FORT WORTH, Texas — Cellphone pioneer Motorola on Wednesday opened a Texas manufacturing facility that will create 2,500 jobs and produce its new flagship device, Moto X, the first smartphone ever assembled in the U.S.

Gov. Rick Perry and Eric Schmidt, executive chairman of Google, which owns Motorola, were in attendance. Also there was Mike McNamara, CEO of Flextronics Ltd., a Singapore-based International contract electronics manufacturer that will run the plant.

Assembly accounts for relatively little of the cost of a smartphone. The cost largely lies in the chips, battery and display, most of which come from Asian factories.

But Motorola says moving assembly to the U.S. will boost efficiency because it means being closer to the product's main end-users — American phone-buyers.

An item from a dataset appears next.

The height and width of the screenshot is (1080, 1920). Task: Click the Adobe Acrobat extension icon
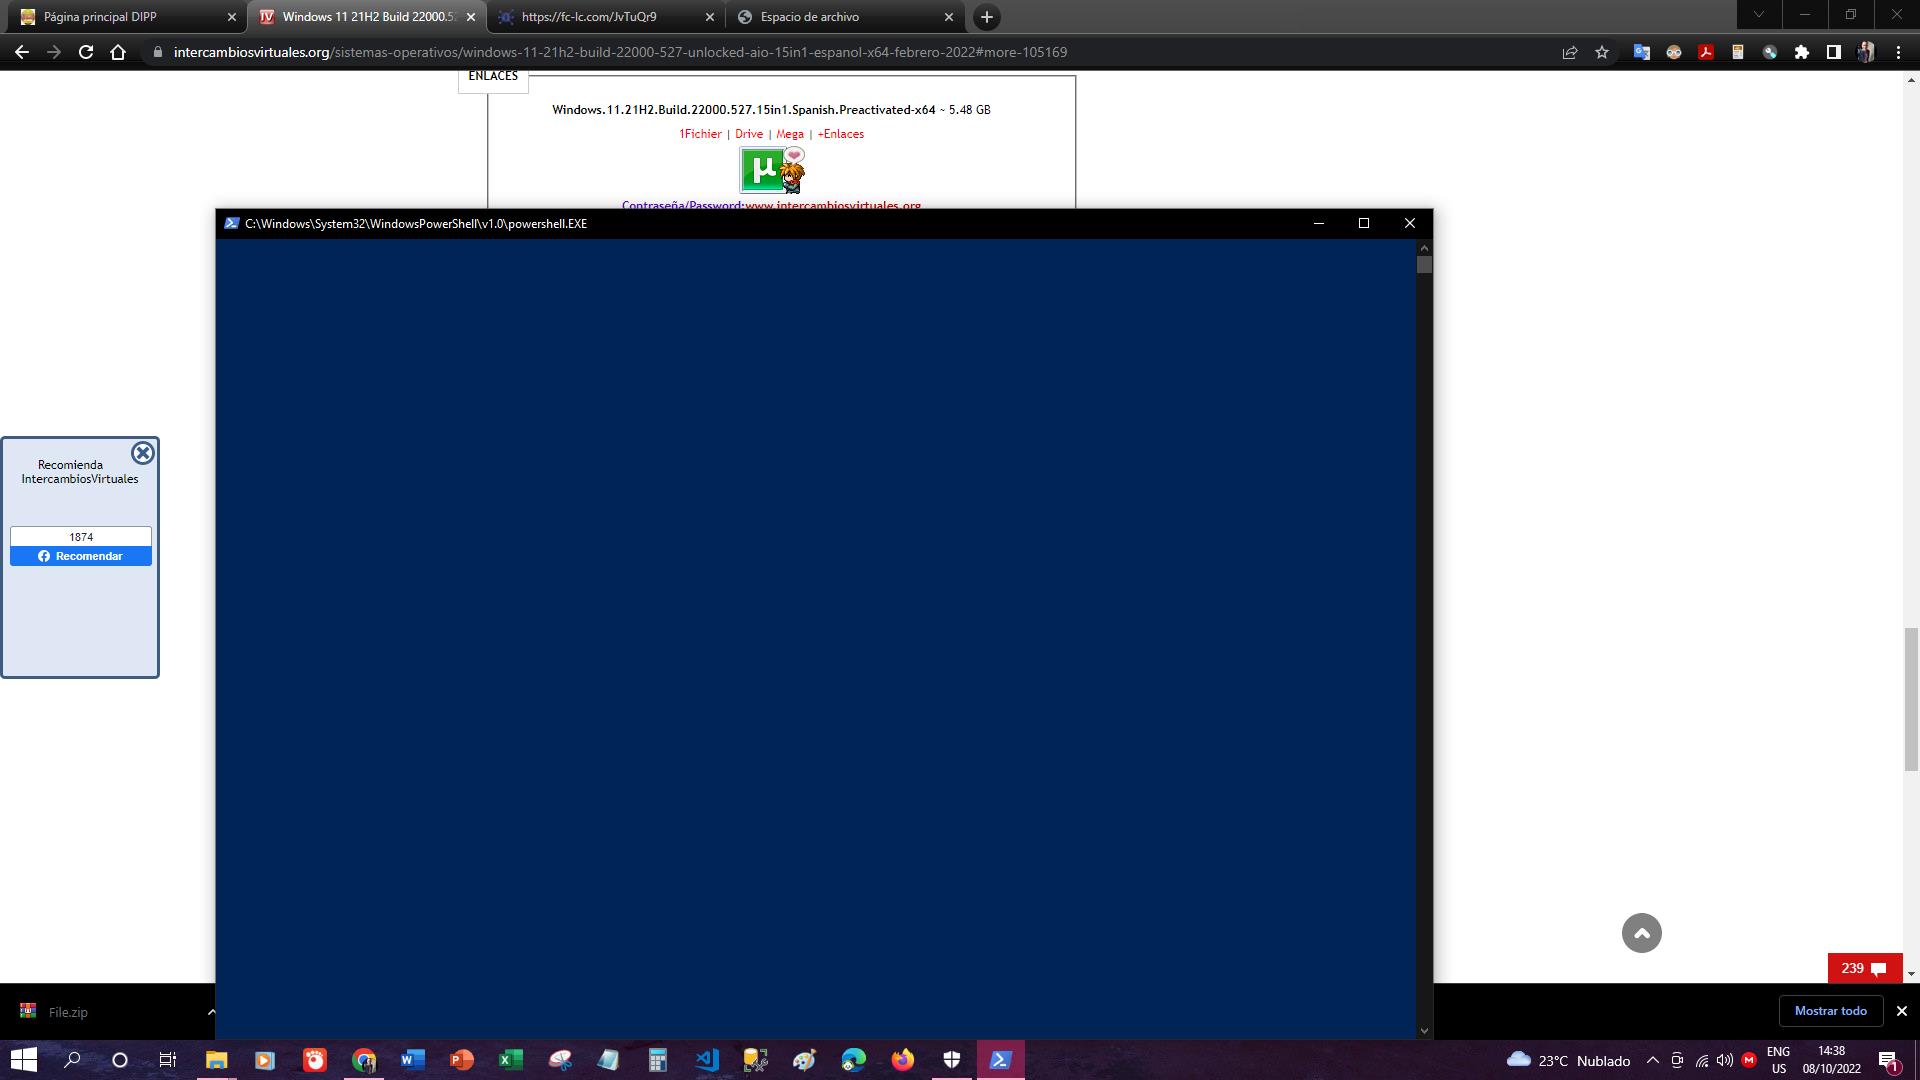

Perry's office administers a pair of special state incentive funds meant to help attract job-creating businesses to Texas, but the governor did not distribute any money to close this deal. Still, Perry said Motorola's decision is a testament to the state's job-creating prowess.

"Make no mistake: Flextronics and Motorola could have put this facility anywhere in the world, but they chose Texas," he said in a statement.

Motorola originally said the facility would create 2,000 jobs but Perry said Tuesday that it will mean 2,500 new jobs statewide. He said manufacturing employment statewide has grown more than 7 percent since 2010.